### Seitenauszug:
◇ ◇ ◇ ◇ ◇
Exhumierung zur Feststellung der Vaterschaft ist durchsetzbar

Ist eine Feststellung der Vaterschaft zu Lebzeiten des potentiellen Vaters nicht mehr möglich, kann zur Erstellung eines Abstammungsgutachten die Leiche auch gegen den Willen der Erben exhumiert werden. Das Interesse des Kindes an seiner Herkunft überwiege in diesen Fällen das postmortale Persönlichkeitsrecht des Verstorbenen, so der BGH.

Die Ausgrabung eines möglichen Vaters zwecks Vaterschaftsfeststellung ist ein massiver Schritt, trotzdem kann sie rechtlich durchsetzbar sein.

Ehelicher Sohn verweigert eine Ausgrabung des väterlichen Leichnams 

Die 1944 geborene Antragstellerin begehrte die Feststellung, dass der 2011 Verstorbene ihr Vater sei. Das Amtsgericht Dresden hatte die Anträge abgelehnt, die Leiche zu exhumieren und Gewebeproben zu entnehmen.

Uneheliche Tochter setzt sich durch

Auf ihre Beschwerde hin ordnete das OLG Dresden die Exhumierung zur Erstellung eines DNA-Abstammungsgutachten an. Der eheliche Sohn des Verstorbenen, welcher am Verfahren beteiligt war, hatte die Einwilligung zur Exhumierung und Gewebeprobe verweigert. Mit einem Zwischenbeschluss erklärte das OLG die Weigerung für unberechtigt. Dagegen legte der Sohn Rechtsbeschwerde ein.

Entsprechende Untersuchungen sind zur Feststellung der Abstammung zu dulden

Der BGH hat die Beschwerde des Sohnes als unbegründet zurückgewiesen. Zwar stehe dem Sohn als nächsten Angehörigen das Recht der Totenfürsorge zu.

  • Die Antragstellerin habe die Voraussetzungen für eine gerichtliche Vaterschaftsfeststellung glaubhaft dargelegt.
  • Die DNA-Untersuchung sei auch notwendig, da sonstige Mittel zur Feststellung der Vaterschaft nicht ausreichten.
  • Grundsätzlich hat nach § 178 Abs. 1 FamFG jede Person, soweit es für die Feststellung der Abstammung erforderlich ist, Untersuchungen, insbesondere Blutproben zu dulden, es sei denn, dass ihr diese Untersuchung nicht zugemutet werden kann.
◇ ◇ ◇ ◇ ◇
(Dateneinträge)

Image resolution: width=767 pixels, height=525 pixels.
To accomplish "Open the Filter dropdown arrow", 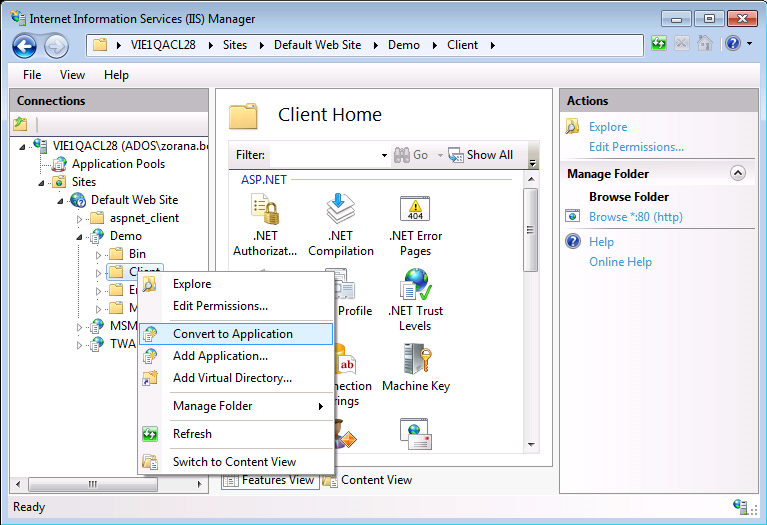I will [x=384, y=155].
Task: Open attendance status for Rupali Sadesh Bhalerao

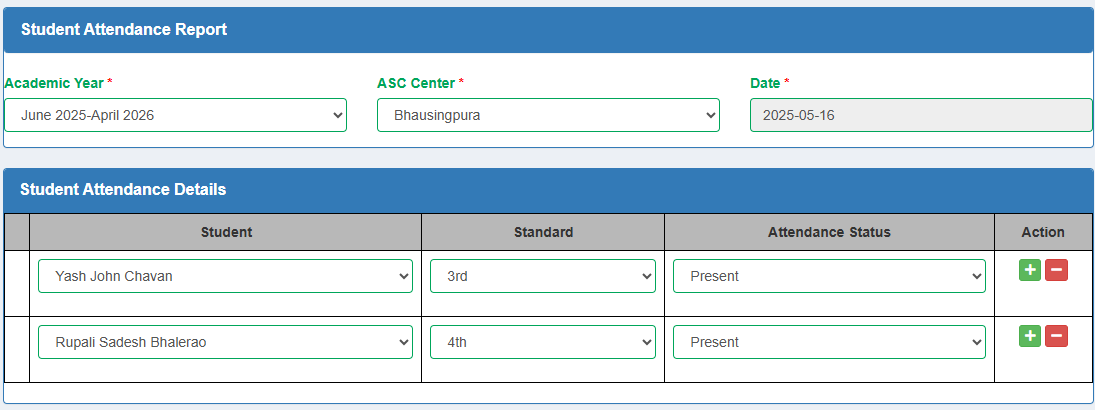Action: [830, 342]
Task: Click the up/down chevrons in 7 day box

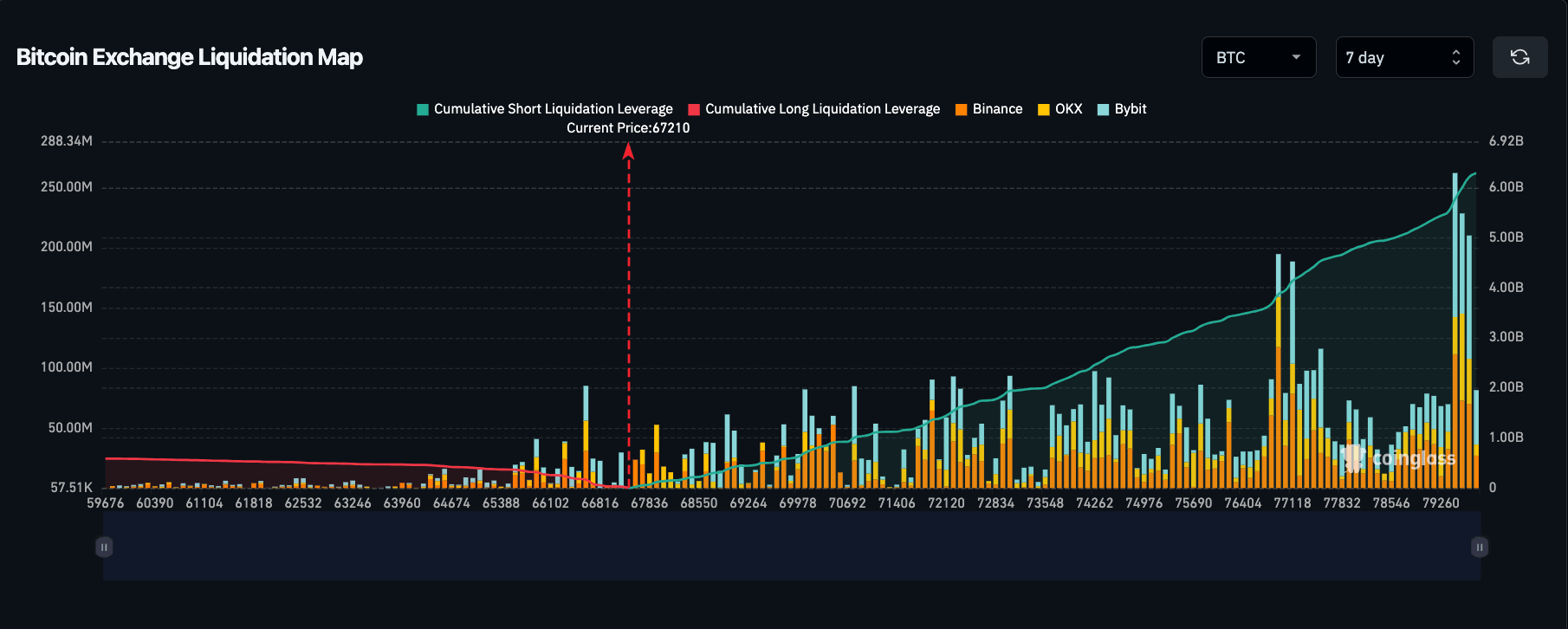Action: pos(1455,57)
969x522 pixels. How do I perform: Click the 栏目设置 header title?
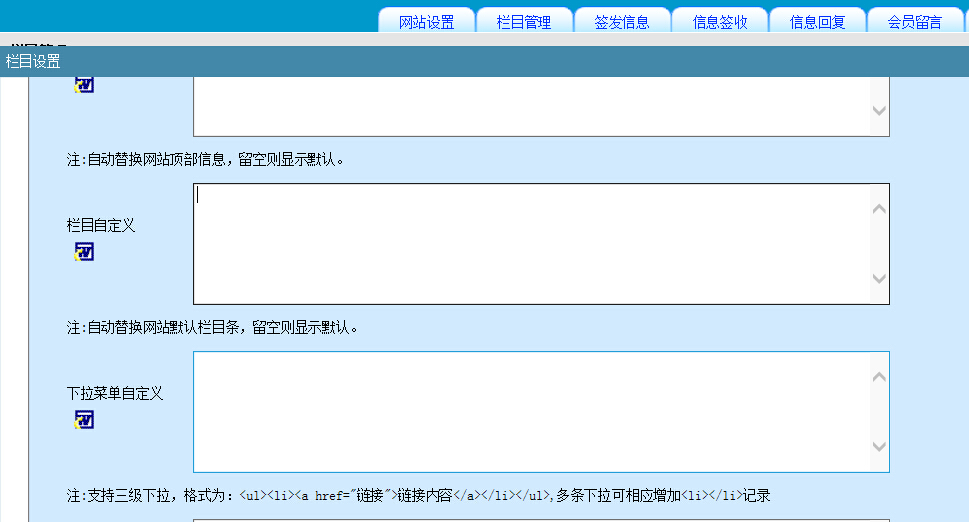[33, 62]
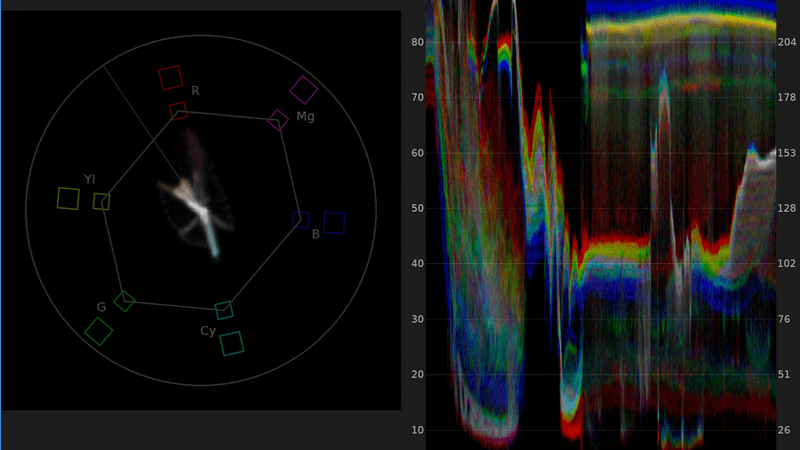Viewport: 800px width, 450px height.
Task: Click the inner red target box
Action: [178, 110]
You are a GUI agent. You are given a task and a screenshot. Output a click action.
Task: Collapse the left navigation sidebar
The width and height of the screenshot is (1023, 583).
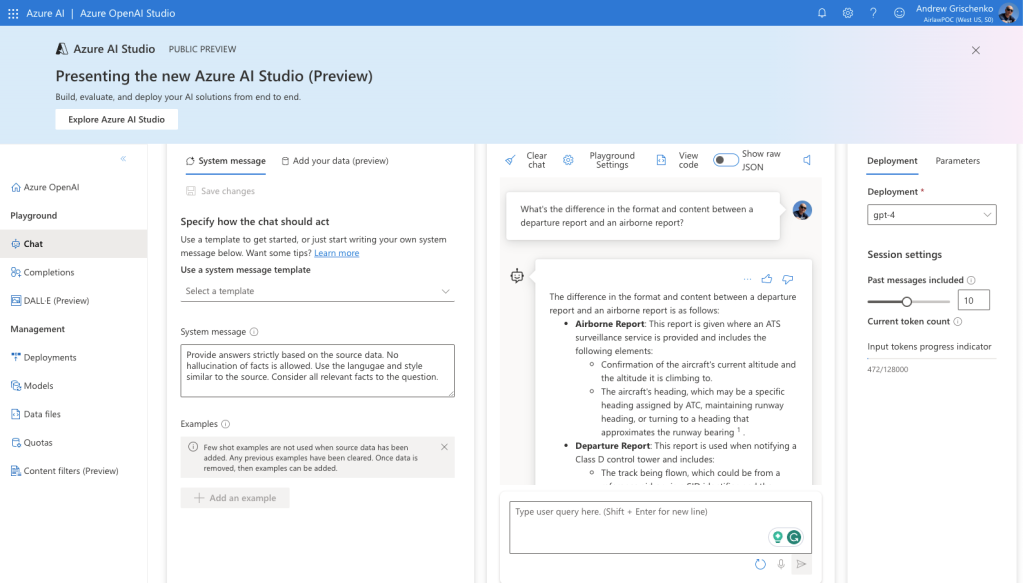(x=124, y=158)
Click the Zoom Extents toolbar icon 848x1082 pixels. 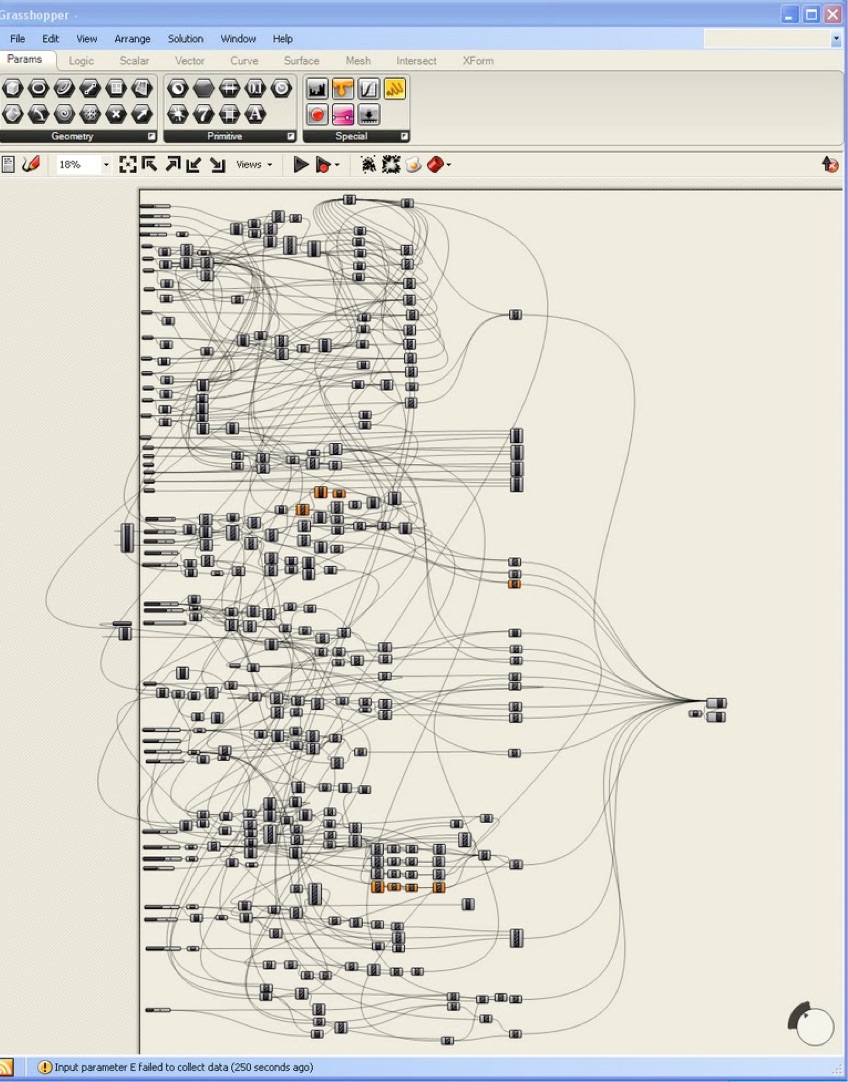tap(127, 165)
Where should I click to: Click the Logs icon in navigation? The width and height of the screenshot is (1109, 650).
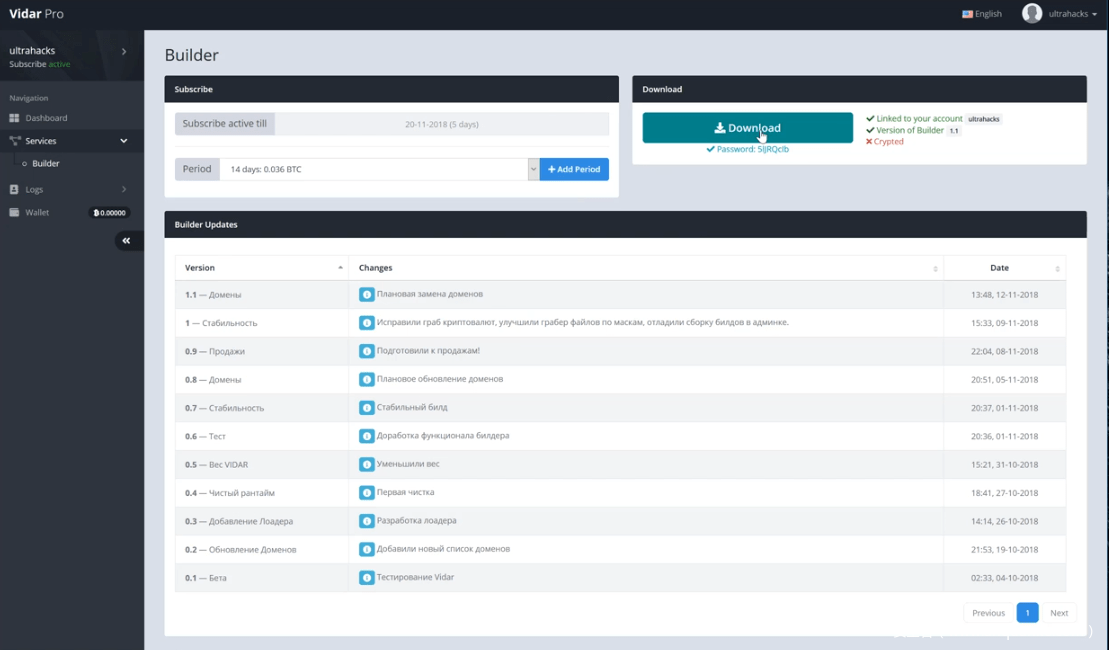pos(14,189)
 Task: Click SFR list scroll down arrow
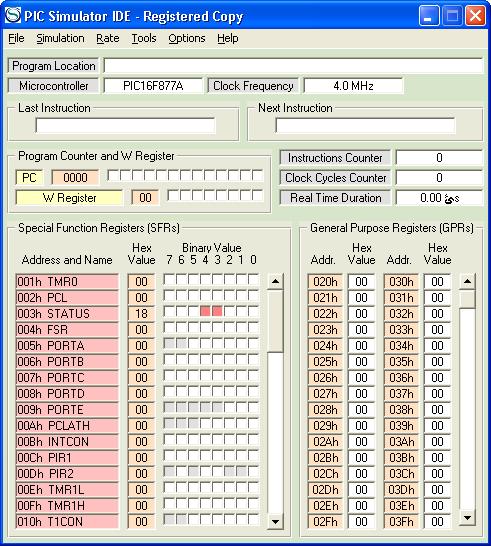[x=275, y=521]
◇ ◇ ◇ ◇ ◇
### Anhand der Informationen:
**A)** Nenne alle Gerichte, die im Text über die Exhumierung zur Vaterschaftsfeststellung erwähnt werden.
**B)** Führe den Text über die Exhumierung zur Vaterschaftsfeststellung im Anschluss an seinen letzten Satz weiter.

### Ergebnisse je Aufgabe:
**A)** BGH, Amtsgericht Dresden, OLG Dresden

**B)**
  • Auf Verstorbene sei diese Vorschrift entsprechend anzuwenden, so der BGH.  

Dem Recht des Kindes gebührt grundsätzlich Vorrang

Die Begutachtung und Exhumierung sei auch zumutbar. Das postmortale Persönlichkeitsrecht des Verstorbenen trete regelmäßig hinter dem Recht des Kindes auf Kenntnis der eigenen Abstammung zurück.

  • Die Kenntnis und die Zuordnung des eigenen Vaters sei von wesentlicher Bedeutung für die Entfaltung der Persönlichkeit.
  • Die  Unmöglichkeit, die eigene Abstammung festzustellen, kann daher im Einzelfall erheblich belasten und verunsichern.

Unter Beachtung dieser besonderen Bedeutung des verfassungsrechtlich geschützten Rechts auf Kenntnis der eigenen Abstammung führe eine im legitimen Interesse des Kindes durchgeführten Untersuchung und Exhumierung nicht zu einem Eingriff des Art. 1 Abs. 1 GG der postmortal geschützten Menschenwürde.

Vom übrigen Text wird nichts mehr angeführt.